** Exercise brief **
Leave out the pictures and retype exactly the lines from the one with "How do I perform: Click" through the end of the records.

** Stored records **
- Opening Delimiter -

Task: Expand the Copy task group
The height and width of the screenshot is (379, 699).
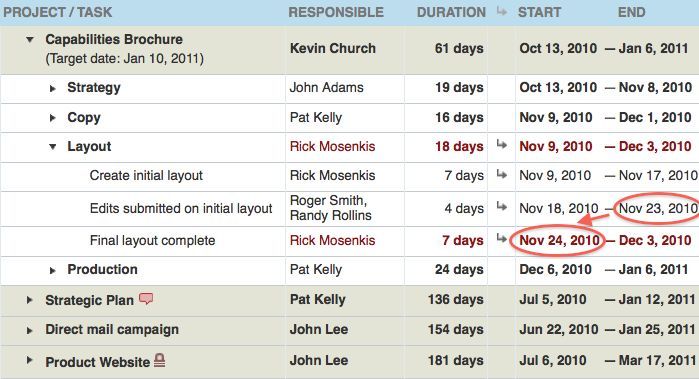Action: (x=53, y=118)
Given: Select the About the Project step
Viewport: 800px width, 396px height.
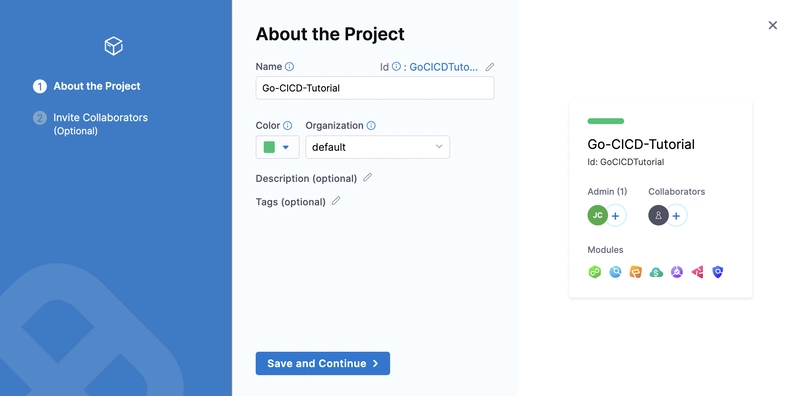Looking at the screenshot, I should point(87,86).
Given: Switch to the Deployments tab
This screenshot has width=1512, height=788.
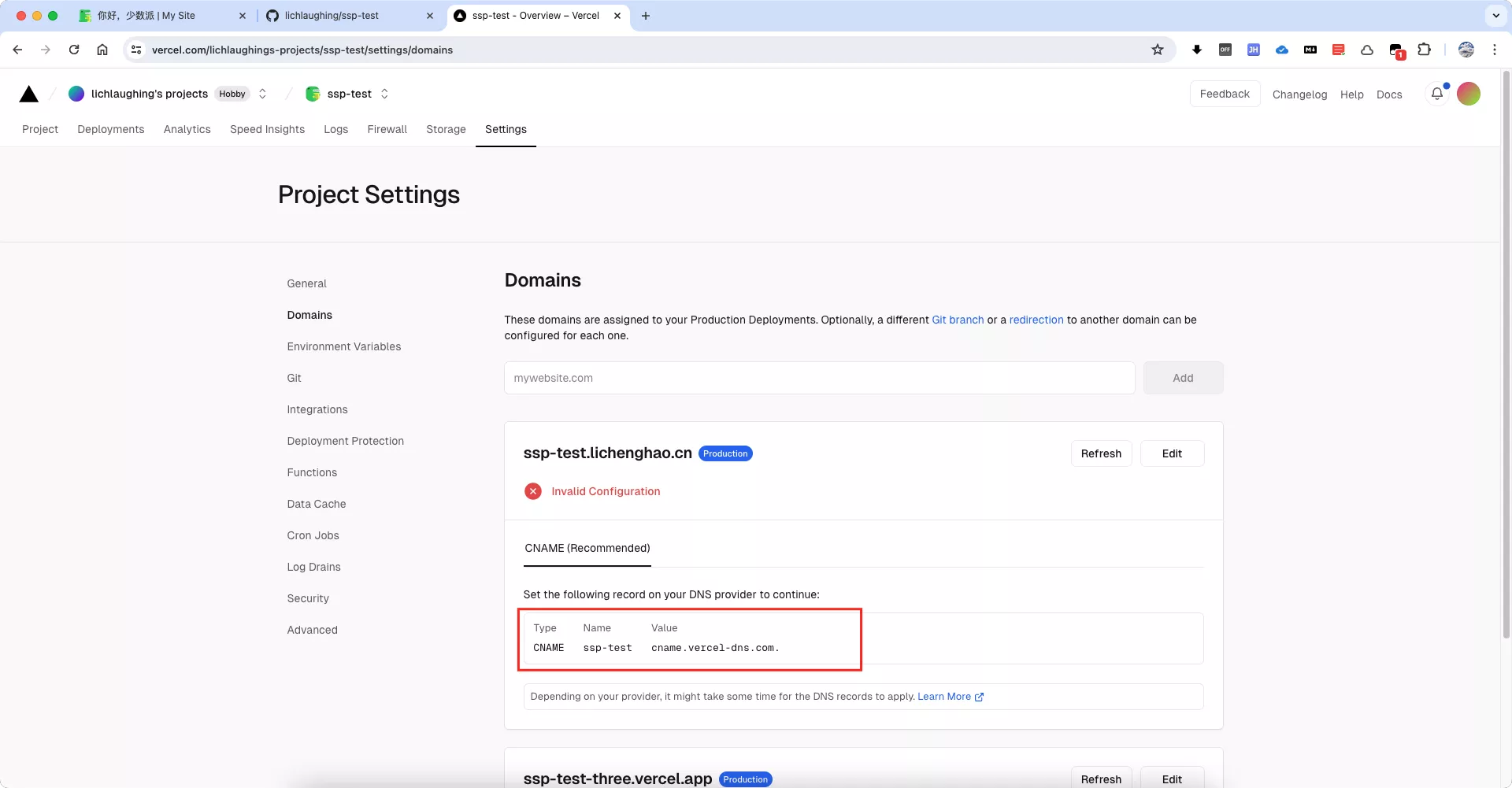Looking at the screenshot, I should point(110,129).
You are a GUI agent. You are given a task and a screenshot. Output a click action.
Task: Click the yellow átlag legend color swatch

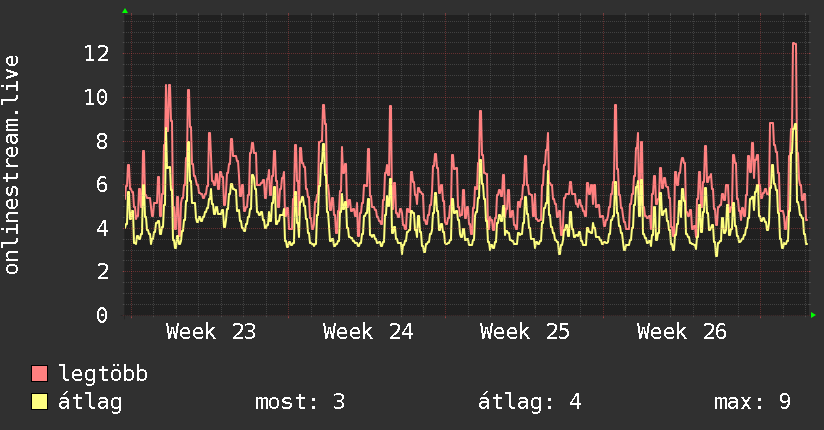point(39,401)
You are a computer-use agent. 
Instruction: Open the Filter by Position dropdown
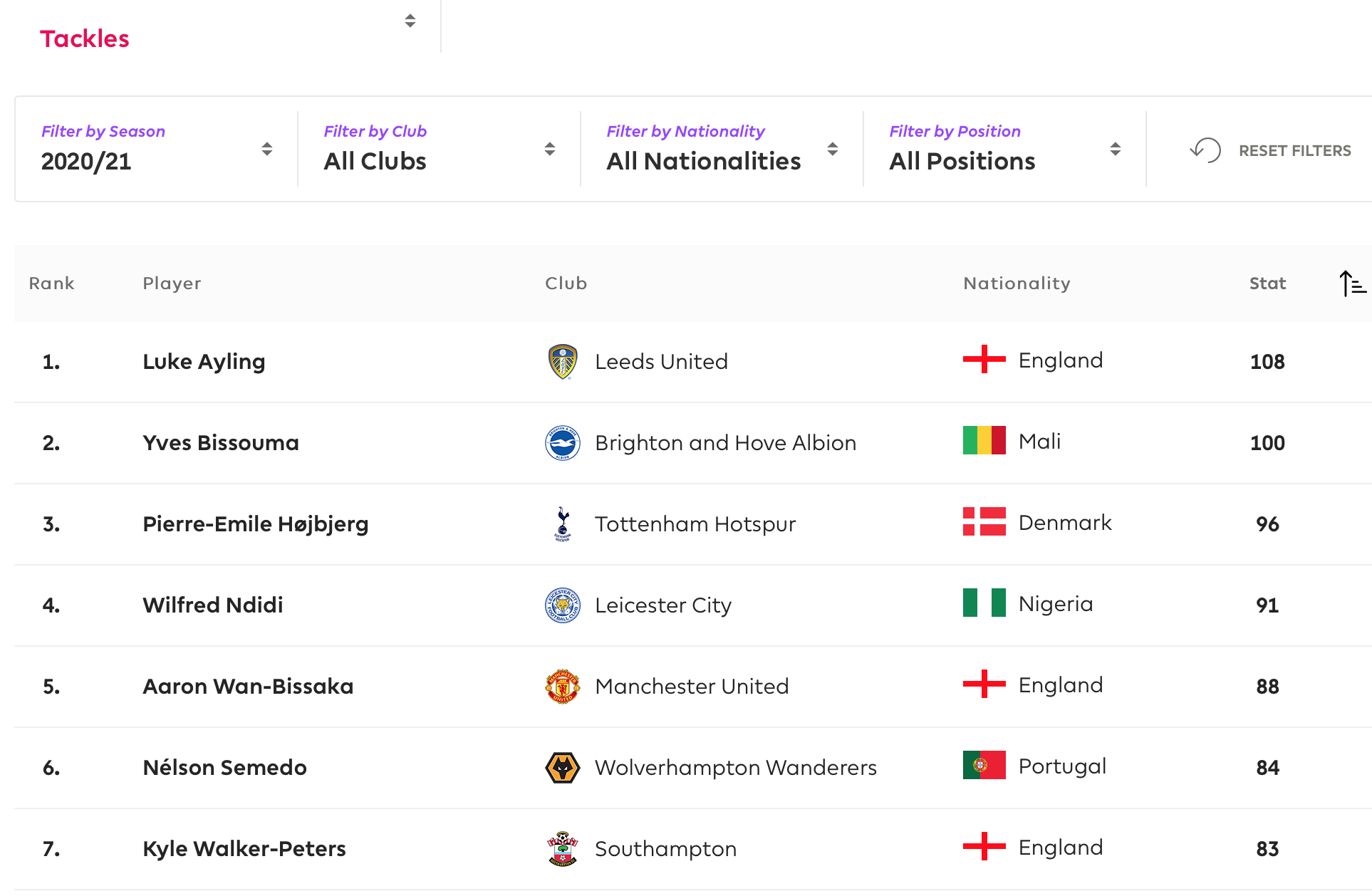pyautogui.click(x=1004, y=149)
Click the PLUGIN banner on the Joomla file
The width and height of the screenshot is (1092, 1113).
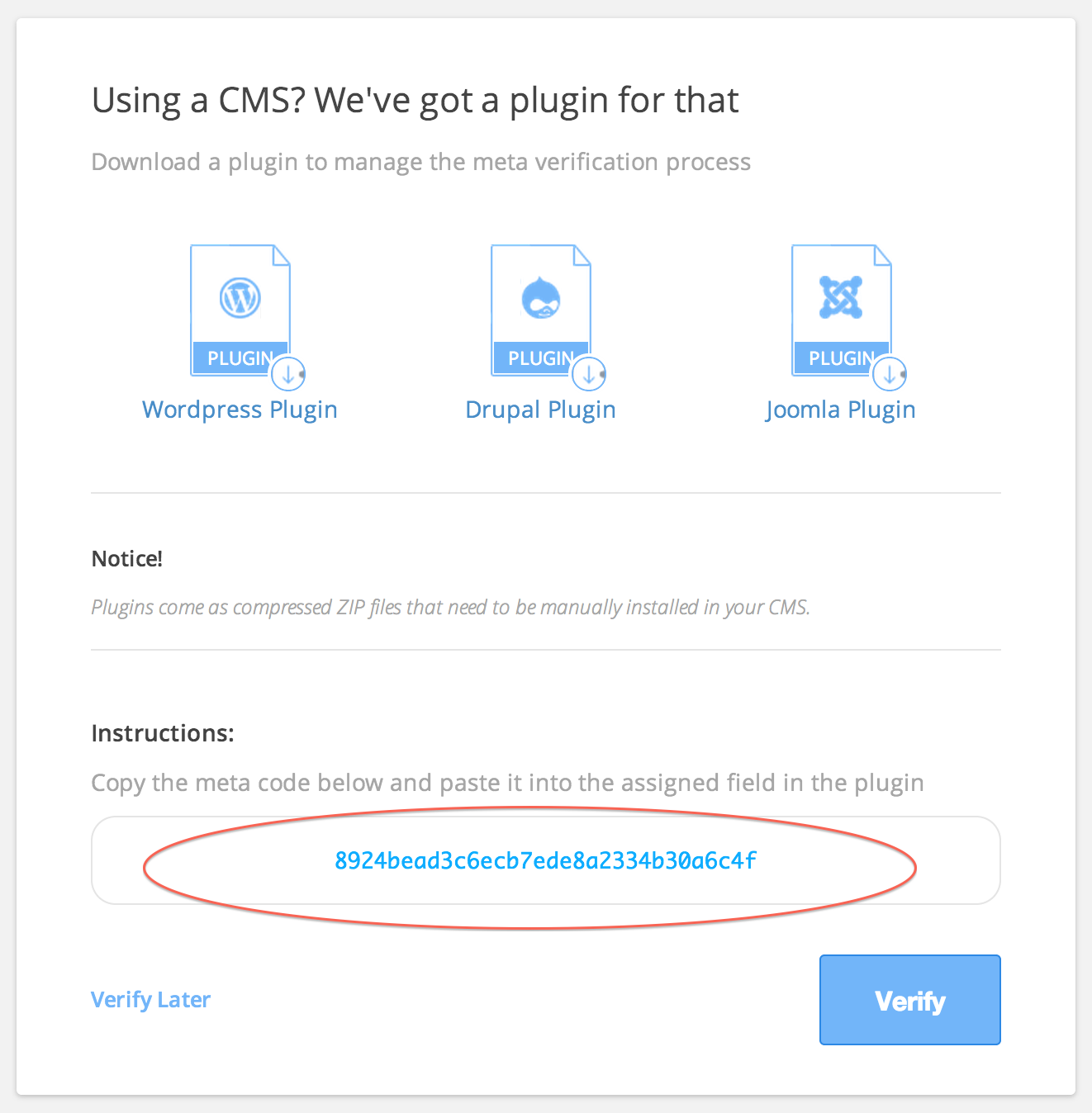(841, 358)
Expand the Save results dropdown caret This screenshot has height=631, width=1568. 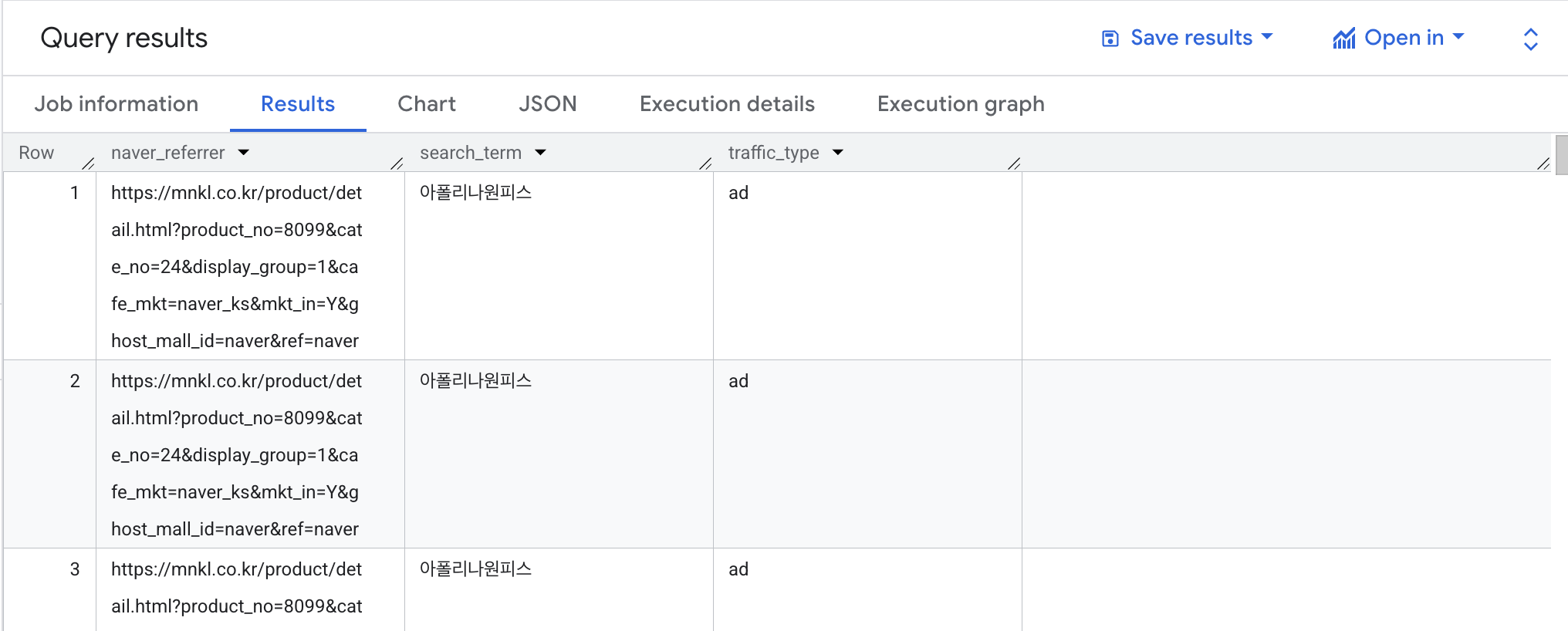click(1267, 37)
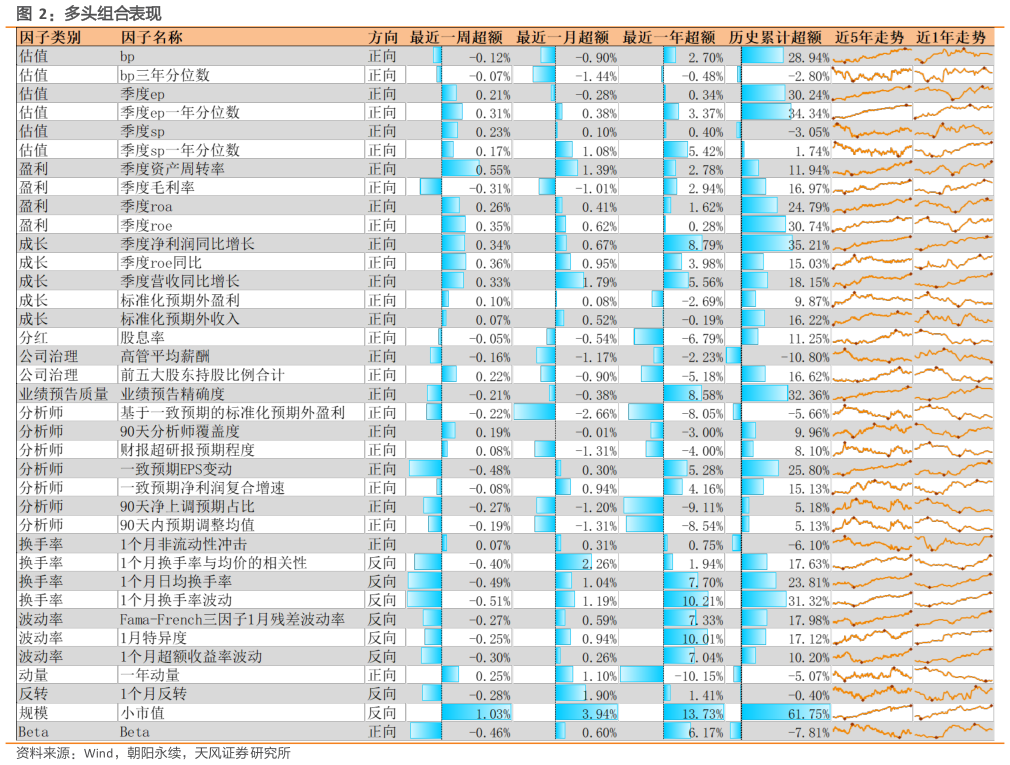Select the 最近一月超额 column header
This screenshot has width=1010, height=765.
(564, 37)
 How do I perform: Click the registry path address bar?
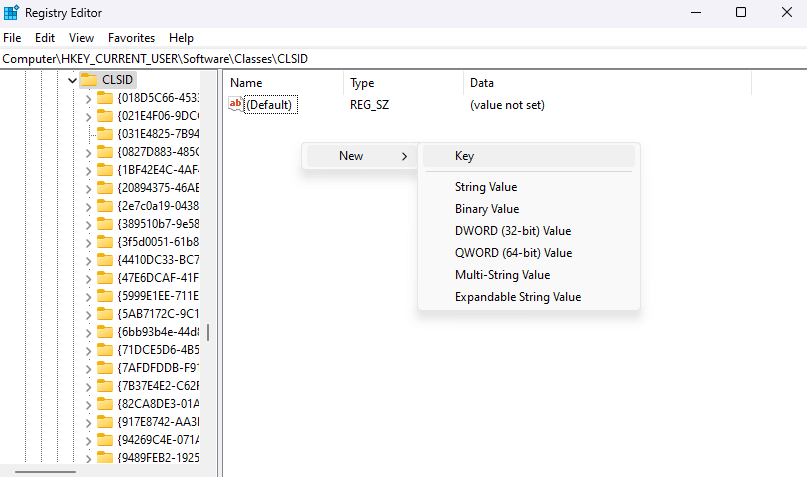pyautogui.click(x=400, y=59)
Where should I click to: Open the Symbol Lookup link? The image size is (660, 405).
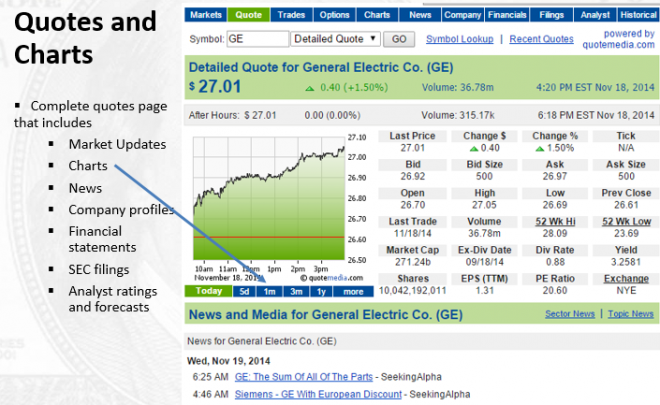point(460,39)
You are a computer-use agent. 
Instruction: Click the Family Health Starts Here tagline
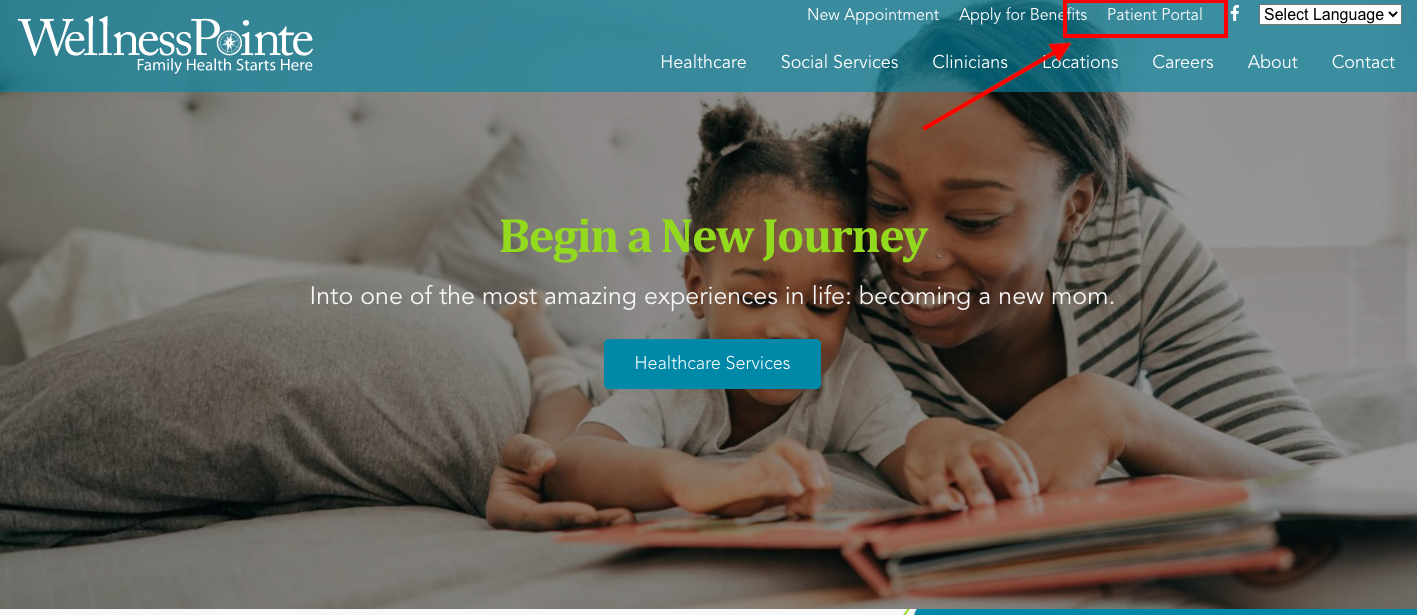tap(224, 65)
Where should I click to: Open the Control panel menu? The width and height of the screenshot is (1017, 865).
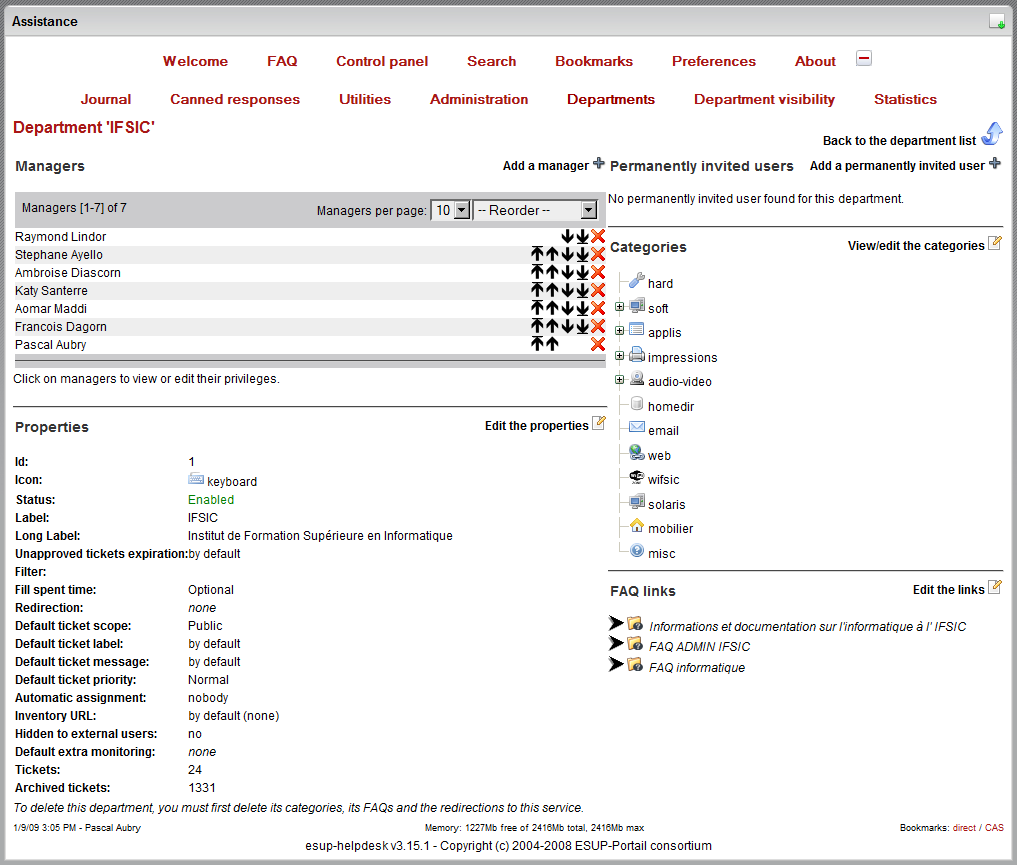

- Closing Delimiter -

** The completed task **
 How do I perform: Click the registry path address bar?
pyautogui.click(x=400, y=59)
Where should I click to: Open the Symbol Lookup link? The image size is (660, 405).
point(460,39)
You are a computer-use agent. 
Instruction: Click the Family Health Starts Here tagline
tap(224, 65)
Where should I click to: Open the Control panel menu? The width and height of the screenshot is (1017, 865).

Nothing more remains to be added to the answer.